Your assignment:
Exactly reproduce the lines from the one holding "Screen dimensions: 793x465" through the end of the records, including both boundary lines but no pictures.

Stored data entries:
━━━━

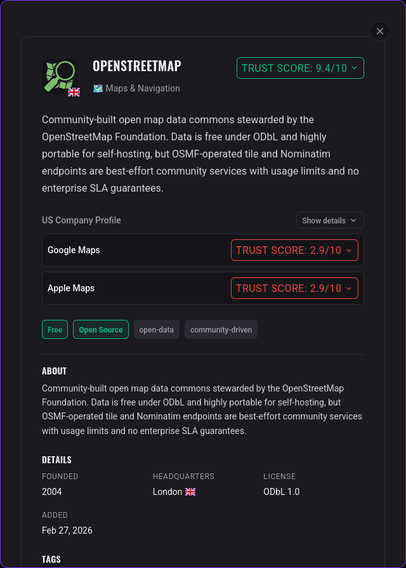Click the UK flag next to London

coord(190,492)
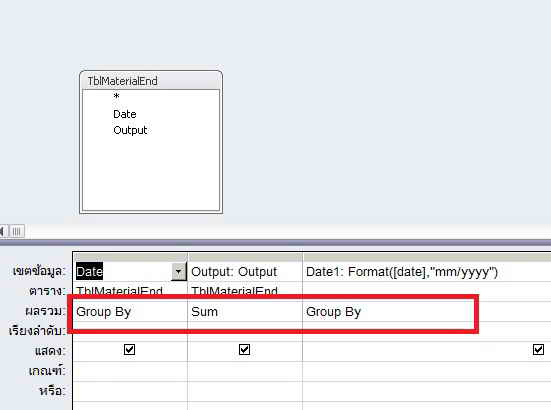Click the Output: Output field cell
The image size is (551, 410).
(245, 272)
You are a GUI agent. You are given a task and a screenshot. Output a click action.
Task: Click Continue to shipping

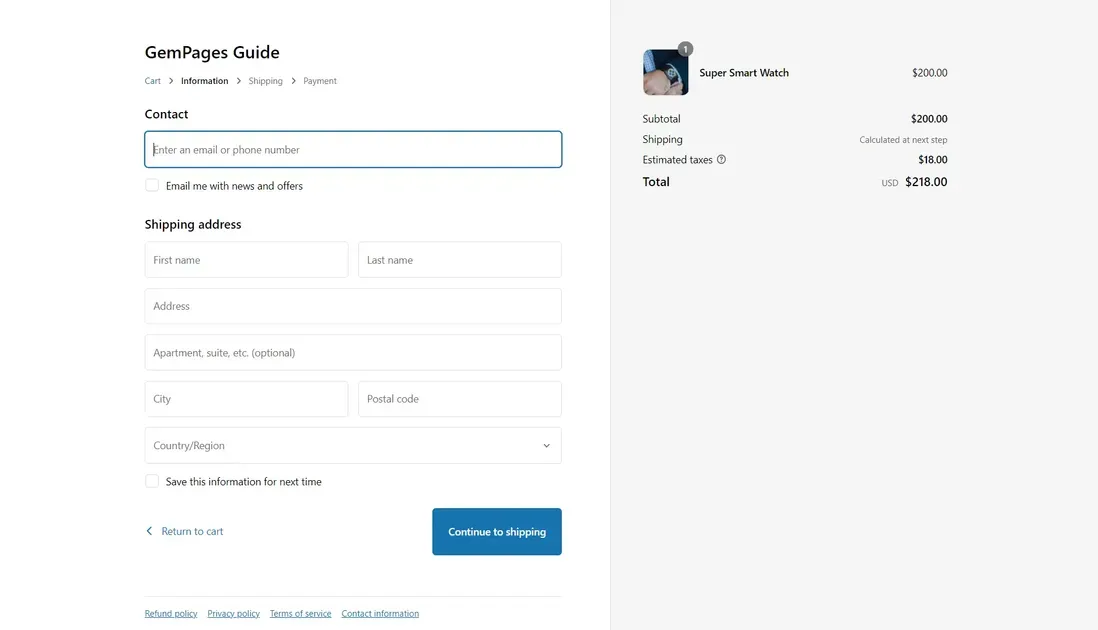(496, 531)
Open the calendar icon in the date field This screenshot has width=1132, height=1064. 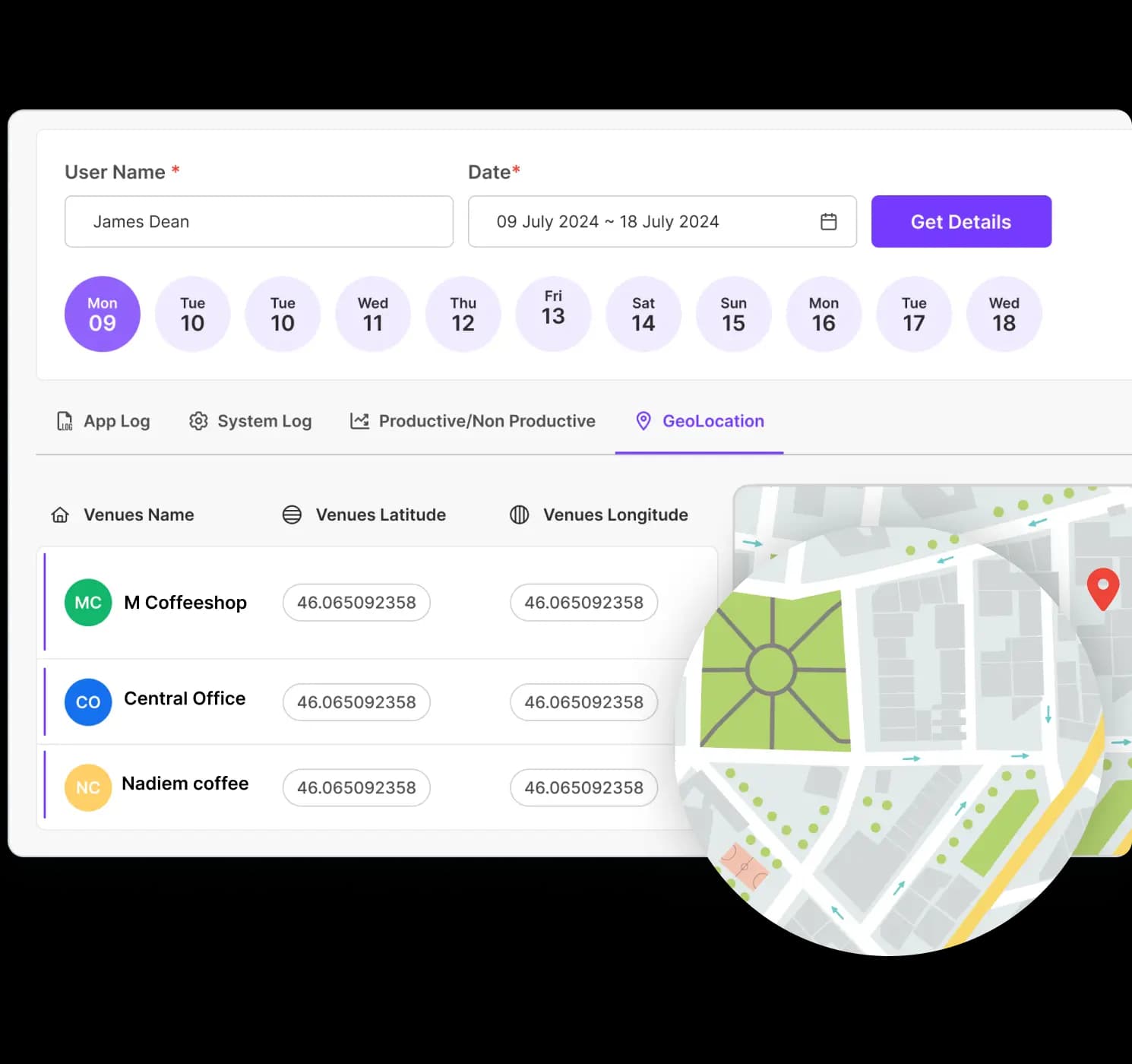(829, 221)
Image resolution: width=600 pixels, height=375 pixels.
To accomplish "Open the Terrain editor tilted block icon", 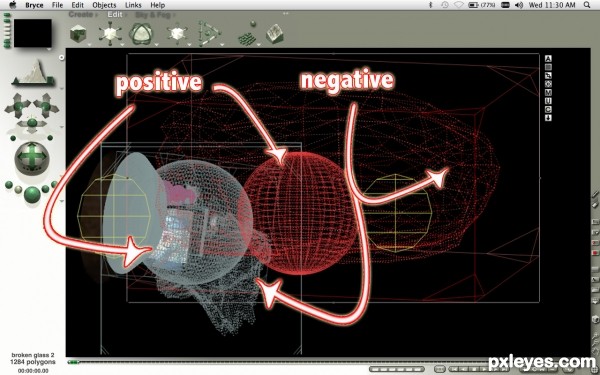I will [x=275, y=34].
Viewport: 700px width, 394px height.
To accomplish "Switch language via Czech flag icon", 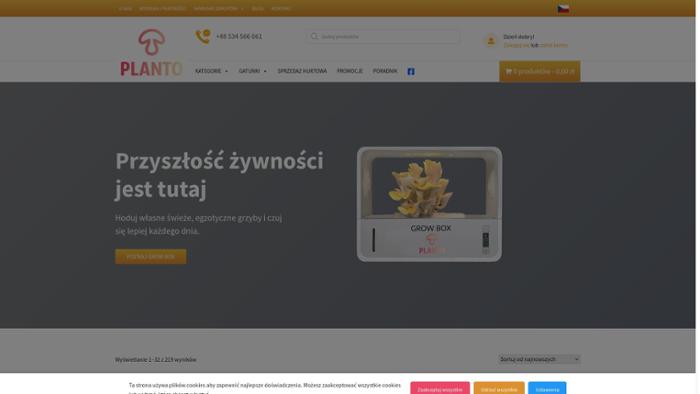I will [x=563, y=8].
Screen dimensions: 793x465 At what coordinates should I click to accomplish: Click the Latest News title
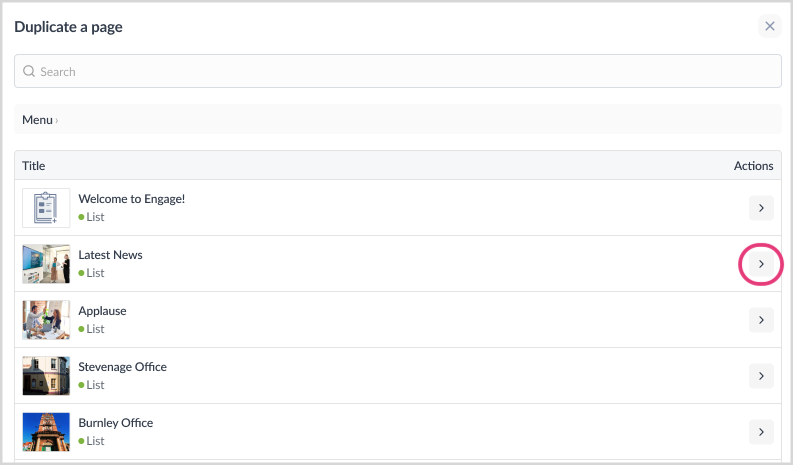click(110, 255)
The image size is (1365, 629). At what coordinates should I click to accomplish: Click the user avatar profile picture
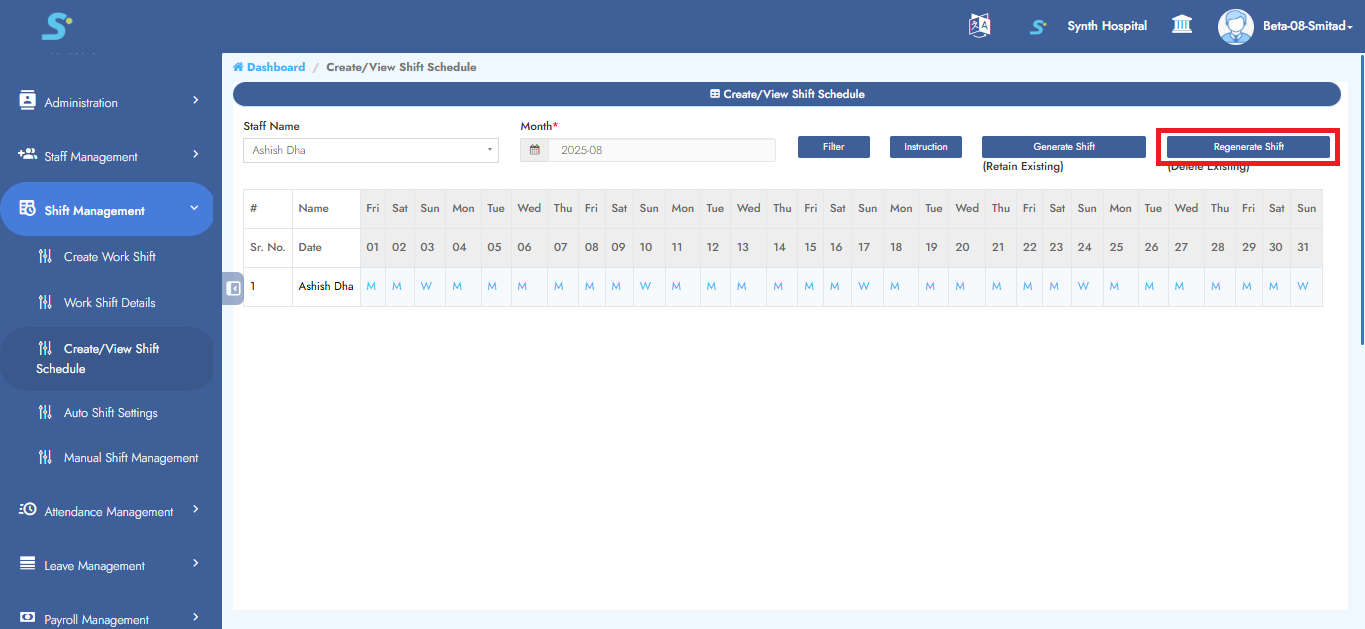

━━━━

Solution to this exercise:
Screen dimensions: 793x465 At what coordinates should I click to accomplish: Click the Latest News title
click(110, 255)
The image size is (1365, 629). At what coordinates should I click to accomplish: Click the user avatar profile picture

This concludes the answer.